SUPER EIGHT安田章大(40)が30日、都内で舞台「アリババ」「愛の乞食」(31日、世田谷パブリックシアターなど)初日前の囲み取材に出席し、戯曲の魅力について語った。

今作は、昨年5月に死去しアングラ演劇の祖といわれる唐十郎さんの初期作品で、全編関西弁という初のアプローチで行われる。この試みの実現は、安田が2年前の舞台稽古で感情を作るため、標準語のせりふを関西弁に置き直して感情を作っていたことが契機の1つ。安田は「標準語で覚えた分、それを関西弁に戻すのは大変でした(笑い)」としつつ、関西弁で彩るからこそ生まれる空気感やリズムの存在を確信。演出の金守珍氏(70)は「思いっきり、関西弁の安田君を見たいと思った」と発想が生まれた当時を振り返りつつ、「楽しい芝居に置き換えてエンターテインメントにしたいと思っています」と唐十郎作品と関西弁の親和性に自信をのぞかせた。

安田は戯曲の魅力について「戯曲を読んで分からないものを演じた時、みんなが共鳴し合うのが面白さやと思います」と語った。「結局、ブラックホールのように引き寄せられる。戯曲はおもろいなって気持ちが乗っていくんです。何回演じてみても、いろんな演じ方が見えてくるのが唐さんの戯曲の深さなのかなと思います」と、今やとりこになった。

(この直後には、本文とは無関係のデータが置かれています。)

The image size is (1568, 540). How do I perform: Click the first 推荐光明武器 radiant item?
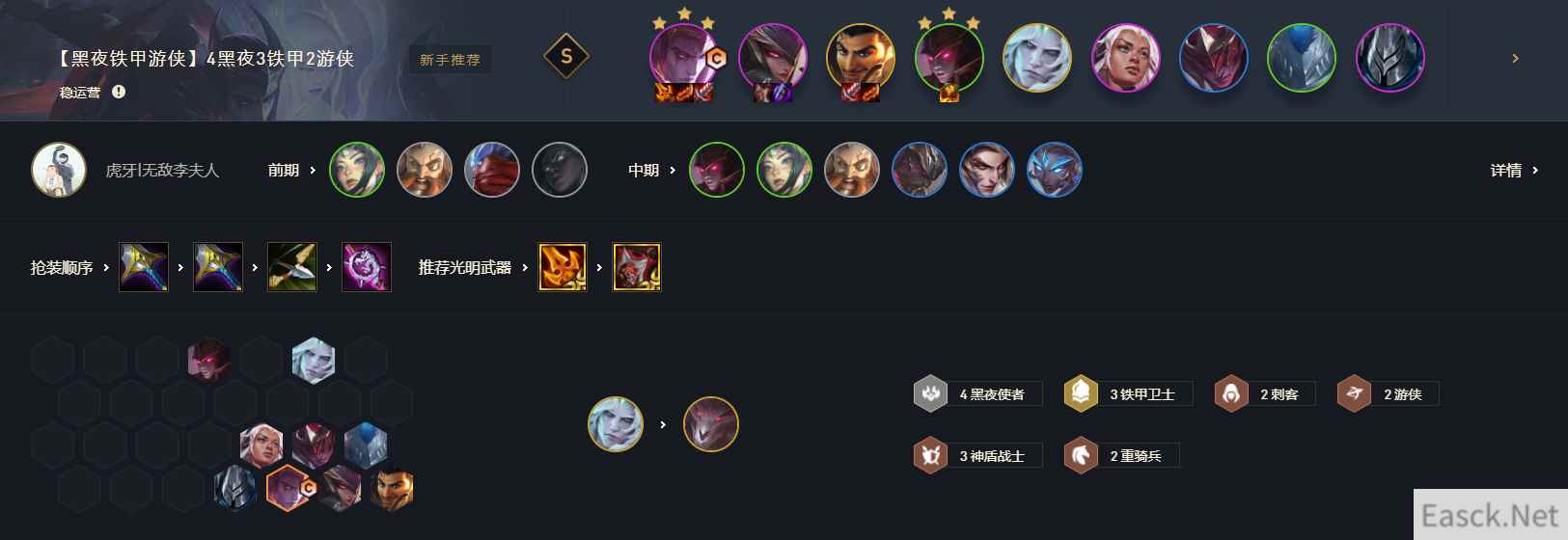pyautogui.click(x=563, y=267)
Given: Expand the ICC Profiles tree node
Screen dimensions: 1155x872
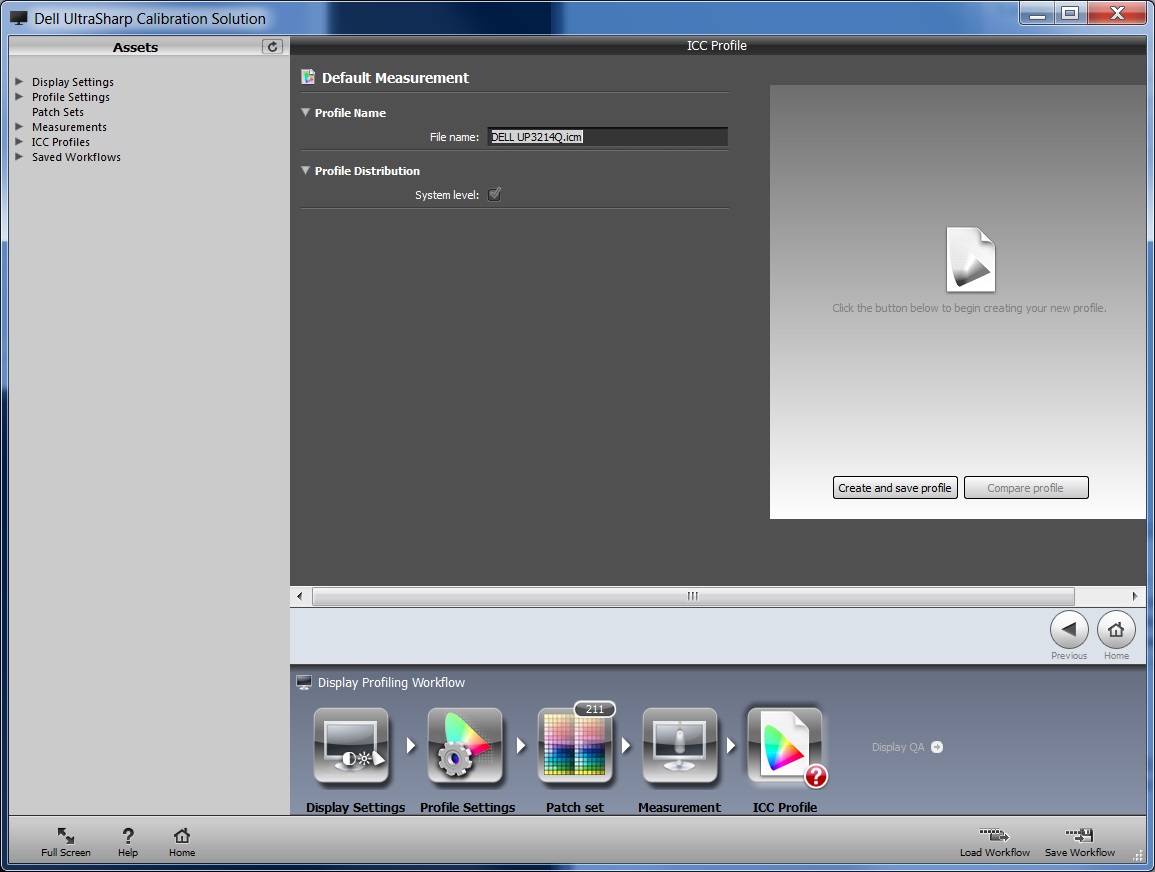Looking at the screenshot, I should [19, 142].
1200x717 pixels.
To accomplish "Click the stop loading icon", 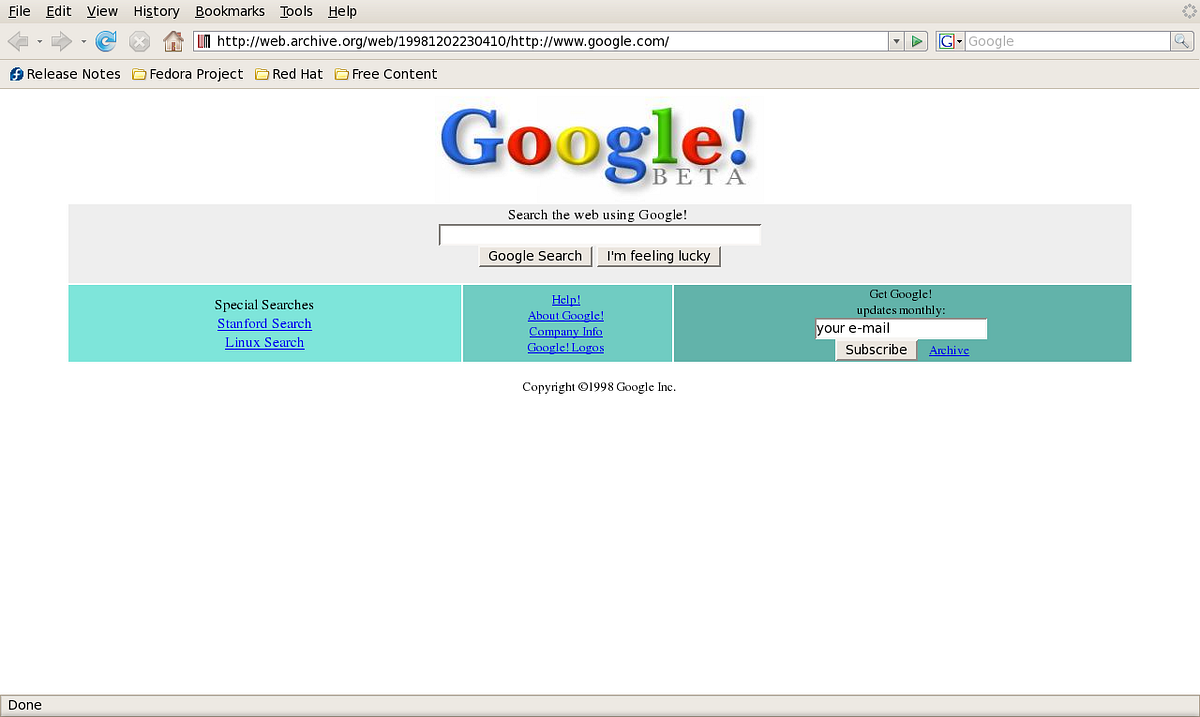I will [139, 41].
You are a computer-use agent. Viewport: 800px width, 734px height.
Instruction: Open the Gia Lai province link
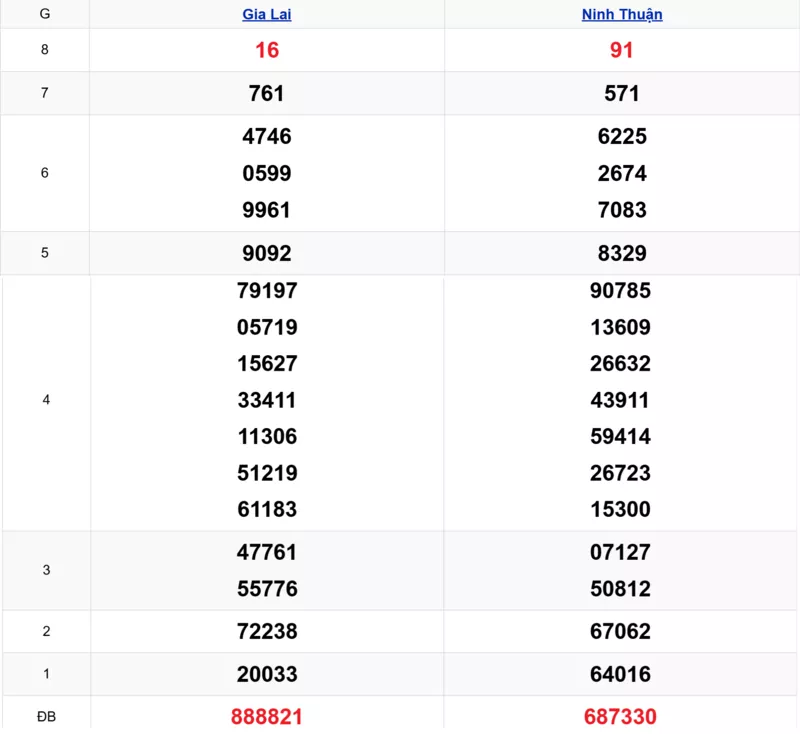[267, 15]
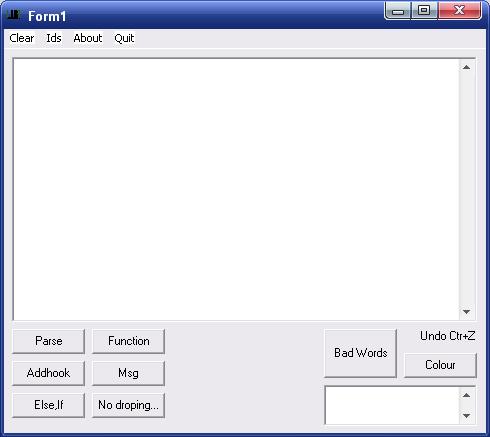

「演劇鑑賞」が持つ“ハードル”の高さも実感している。「(演劇が)どんどん広がって、『演劇=見に来ないといけない』『見ること=堅苦しい』が、なくなっていくと良いなと思います。(演劇は)ジェットコースターみたいな感じで、体験してみたことでその中の物語を理解できる」とも表現。キャスト陣は伊東蒼(19)や伊原剛志「61」など年齢層が幅広く「この年齢層の広さが、唐さんの戯曲をいろんな所に広げるのかなと思います」と願った。